Ingress should have the correct HOSTS (showing the configured FQDN) and ADDRESS (host address(es) it will be routed to).

  1. kubectl -n cattle-system get ingress

Example output:

  1. NAME HOSTS ADDRESS PORTS AGE
  2. rancher rancher.yourdomain.com x.x.x.x,x.x.x.x,x.x.x.x 80, 443 2m

Check Ingress Controller Logs

When accessing your configured Rancher FQDN does not show you the UI, check the ingress controller logging to see what happens when you try to access Rancher:

  1. kubectl -n ingress-nginx logs -l app=ingress-nginx

Leader Election

The leader is determined by a leader election process. After the leader has been determined, the leader (holderIdentity) is saved in the cattle-controllers Lease in the kube-system namespace (in this example, rancher-dbc7ff869-gvg6k).

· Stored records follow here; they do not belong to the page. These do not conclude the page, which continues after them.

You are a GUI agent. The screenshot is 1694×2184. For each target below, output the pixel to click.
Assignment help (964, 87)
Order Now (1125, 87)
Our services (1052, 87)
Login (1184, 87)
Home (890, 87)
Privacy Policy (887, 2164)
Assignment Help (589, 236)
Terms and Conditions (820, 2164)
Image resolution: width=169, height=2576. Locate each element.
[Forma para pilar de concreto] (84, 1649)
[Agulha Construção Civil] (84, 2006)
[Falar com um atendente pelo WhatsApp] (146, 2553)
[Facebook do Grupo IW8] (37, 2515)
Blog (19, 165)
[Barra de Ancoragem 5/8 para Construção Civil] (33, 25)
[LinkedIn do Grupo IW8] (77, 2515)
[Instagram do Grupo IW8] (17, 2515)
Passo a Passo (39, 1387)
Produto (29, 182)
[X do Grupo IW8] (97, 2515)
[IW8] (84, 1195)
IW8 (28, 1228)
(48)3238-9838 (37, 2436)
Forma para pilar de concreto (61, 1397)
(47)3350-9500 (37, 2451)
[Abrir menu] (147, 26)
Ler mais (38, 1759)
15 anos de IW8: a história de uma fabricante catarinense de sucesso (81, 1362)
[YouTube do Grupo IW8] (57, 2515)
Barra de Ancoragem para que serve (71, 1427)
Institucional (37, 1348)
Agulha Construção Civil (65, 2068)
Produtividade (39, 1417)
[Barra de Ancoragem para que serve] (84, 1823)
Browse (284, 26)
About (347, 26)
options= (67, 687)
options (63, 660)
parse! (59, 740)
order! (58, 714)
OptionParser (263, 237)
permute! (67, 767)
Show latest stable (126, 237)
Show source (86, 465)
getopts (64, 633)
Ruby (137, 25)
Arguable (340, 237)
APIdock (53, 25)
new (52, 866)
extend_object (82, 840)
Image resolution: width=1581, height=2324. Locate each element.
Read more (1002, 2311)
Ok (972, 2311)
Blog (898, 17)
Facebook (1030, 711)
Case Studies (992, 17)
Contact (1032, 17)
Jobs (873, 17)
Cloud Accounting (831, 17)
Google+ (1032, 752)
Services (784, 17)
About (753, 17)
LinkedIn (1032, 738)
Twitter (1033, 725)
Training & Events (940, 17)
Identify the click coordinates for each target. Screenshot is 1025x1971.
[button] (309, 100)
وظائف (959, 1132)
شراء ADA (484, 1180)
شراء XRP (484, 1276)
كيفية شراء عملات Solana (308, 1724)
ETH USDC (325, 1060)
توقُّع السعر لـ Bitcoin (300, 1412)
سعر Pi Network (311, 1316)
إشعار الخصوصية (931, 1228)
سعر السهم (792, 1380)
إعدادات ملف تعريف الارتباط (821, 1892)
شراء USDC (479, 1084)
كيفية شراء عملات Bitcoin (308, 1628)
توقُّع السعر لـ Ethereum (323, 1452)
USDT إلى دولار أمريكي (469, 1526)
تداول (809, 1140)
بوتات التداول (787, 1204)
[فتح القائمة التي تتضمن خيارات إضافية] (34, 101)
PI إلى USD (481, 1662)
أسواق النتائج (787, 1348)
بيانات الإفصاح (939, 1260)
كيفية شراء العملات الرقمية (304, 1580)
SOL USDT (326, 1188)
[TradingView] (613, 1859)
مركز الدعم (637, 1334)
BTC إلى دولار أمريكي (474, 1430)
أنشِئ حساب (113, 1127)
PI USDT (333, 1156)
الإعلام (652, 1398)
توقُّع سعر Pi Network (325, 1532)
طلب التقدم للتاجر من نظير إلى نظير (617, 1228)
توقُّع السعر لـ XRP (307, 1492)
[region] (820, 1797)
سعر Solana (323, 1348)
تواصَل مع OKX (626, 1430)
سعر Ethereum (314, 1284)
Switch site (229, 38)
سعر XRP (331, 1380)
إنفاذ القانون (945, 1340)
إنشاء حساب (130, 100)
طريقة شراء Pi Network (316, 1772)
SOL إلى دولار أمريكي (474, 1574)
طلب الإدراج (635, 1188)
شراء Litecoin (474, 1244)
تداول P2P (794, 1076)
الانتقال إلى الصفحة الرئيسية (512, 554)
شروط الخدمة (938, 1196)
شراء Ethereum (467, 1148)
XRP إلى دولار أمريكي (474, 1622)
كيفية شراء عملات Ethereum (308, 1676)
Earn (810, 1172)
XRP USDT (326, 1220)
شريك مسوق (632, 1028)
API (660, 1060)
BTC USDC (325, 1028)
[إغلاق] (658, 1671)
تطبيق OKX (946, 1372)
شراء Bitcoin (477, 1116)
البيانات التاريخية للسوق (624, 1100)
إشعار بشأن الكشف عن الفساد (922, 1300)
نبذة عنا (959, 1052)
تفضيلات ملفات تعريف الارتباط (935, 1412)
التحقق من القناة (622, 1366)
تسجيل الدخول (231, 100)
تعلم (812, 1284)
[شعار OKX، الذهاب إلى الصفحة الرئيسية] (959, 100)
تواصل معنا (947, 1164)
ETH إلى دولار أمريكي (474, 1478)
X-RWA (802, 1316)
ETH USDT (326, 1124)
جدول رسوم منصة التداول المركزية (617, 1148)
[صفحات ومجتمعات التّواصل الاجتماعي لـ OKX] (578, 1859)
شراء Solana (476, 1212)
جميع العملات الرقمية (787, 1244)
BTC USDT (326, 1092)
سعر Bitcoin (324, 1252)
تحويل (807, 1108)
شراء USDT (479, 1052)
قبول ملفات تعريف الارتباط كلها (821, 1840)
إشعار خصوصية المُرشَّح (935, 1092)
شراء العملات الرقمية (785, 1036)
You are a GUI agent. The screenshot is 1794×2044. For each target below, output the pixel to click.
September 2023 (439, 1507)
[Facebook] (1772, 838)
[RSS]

  1. kubectl -n kube-system get lease cattle-controllers

Example output:

  1. NAME HOLDER AGE
  2. cattle-controllers rancher-dbc7ff869-gvg6k 6h10m

Configuration

Available as of Rancher 2.8.3

If the Kubernetes API experiences latency, the Rancher replica holding the leader lock may not be able to renew the lease before the lease becomes invalid, which can be observed in the Rancher logs:

  1. E0629 04:13:07.293461 34 leaderelection.go:364] Failed to update lock: Put "https://172.17.0.1:443/apis/coordination.k8s.io/v1/namespaces/kube-system/leases/cattle-controllers?timeout=15m0s": context deadline exceeded
  2. I0629 04:13:07.293594 34 leaderelection.go:280] failed to renew lease kube-system/cattle-controllers: timed out waiting for the condition
  3. ...
  4. 2024/06/29 04:13:10 [FATAL] leaderelection lost for cattle-controllers

To mitigate this, you can set environment variables in the rancher Deployment to modify the default parameters for leader election:

  • CATTLE_ELECTION_LEASE_DURATION: The lease duration. The default value is 45s.
  • CATTLE_ELECTION_RENEW_DEADLINE: The renew deadline. The default value is 30s.
  • CATTLE_ELECTION_RETRY_PERIOD: The retry period. The default value is 2s.

Example:

  1. kubectl -n cattle-system set env deploy/rancher CATTLE_ELECTION_LEASE_DURATION=2m CATTLE_ELECTION_RENEW_DEADLINE=90s CATTLE_ELECTION_RETRY_PERIOD=10s

This will temporarily increase the lease duration, renew deadline and retry period to 120, 90 and 10 seconds respectively. Alternatively, in order to make such changes permanent, these environment variables can be set by using Helm values instead.